The records that follow are to be reproduced exactly. Any pictures in them are left out.

Dataset entries
○ ○ ○ ○ ○ ○ ○

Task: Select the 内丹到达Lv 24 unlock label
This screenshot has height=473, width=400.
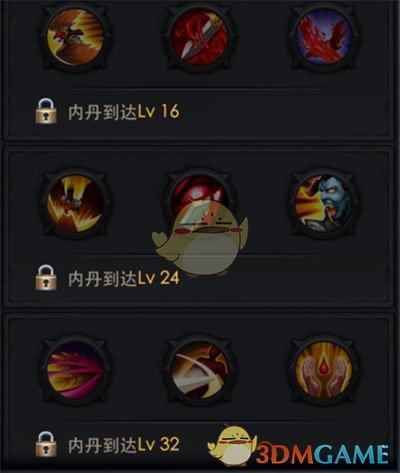Action: pos(124,278)
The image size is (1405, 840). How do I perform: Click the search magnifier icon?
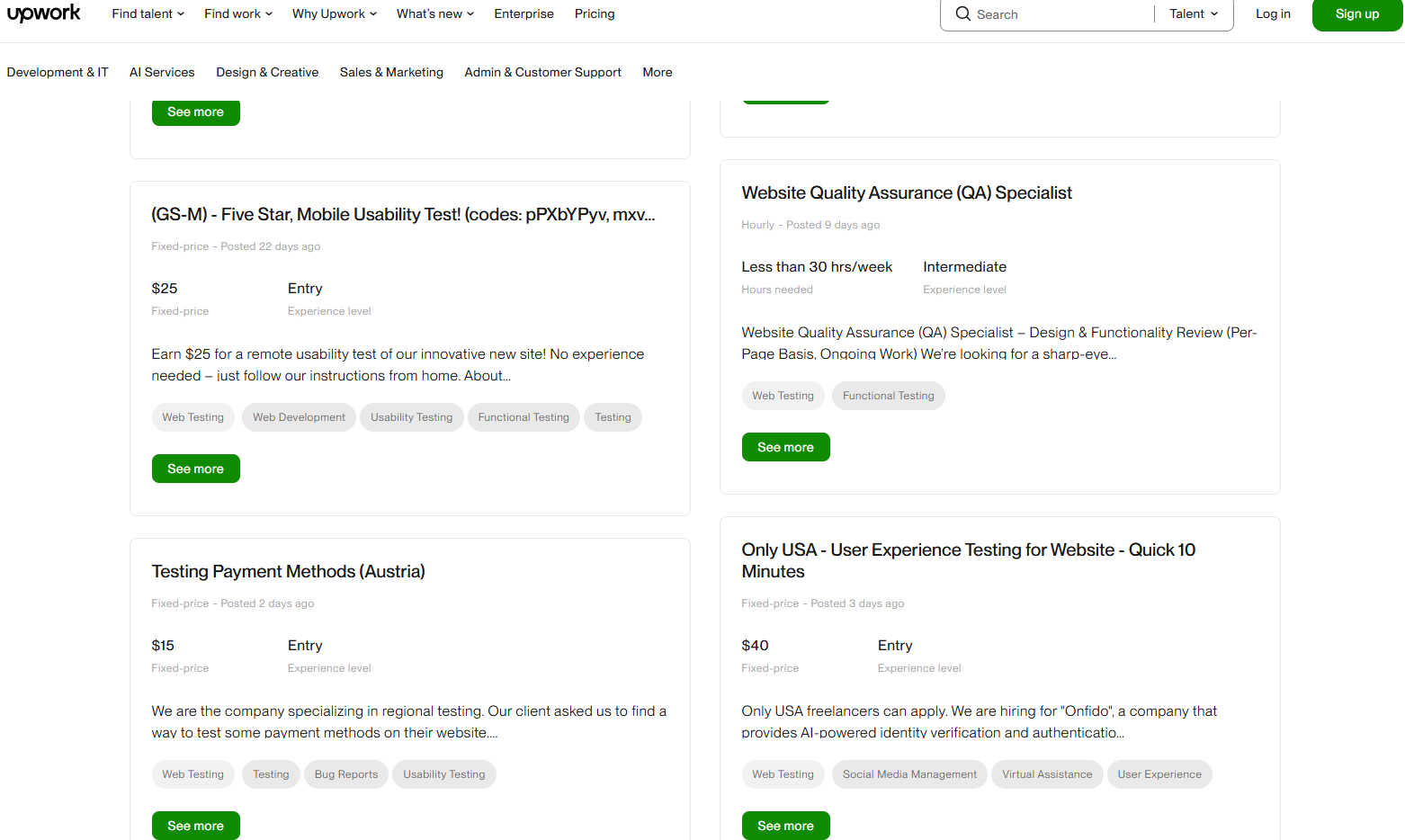pos(962,14)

○ ○ ○ ○ ○ ○ ○

OUTPUT FOR THIS TASK
Task: Select the 内丹到达Lv 24 unlock label
This screenshot has height=473, width=400.
Action: pos(124,278)
The image size is (1405, 840). How do I perform: Click the search magnifier icon?
pos(962,14)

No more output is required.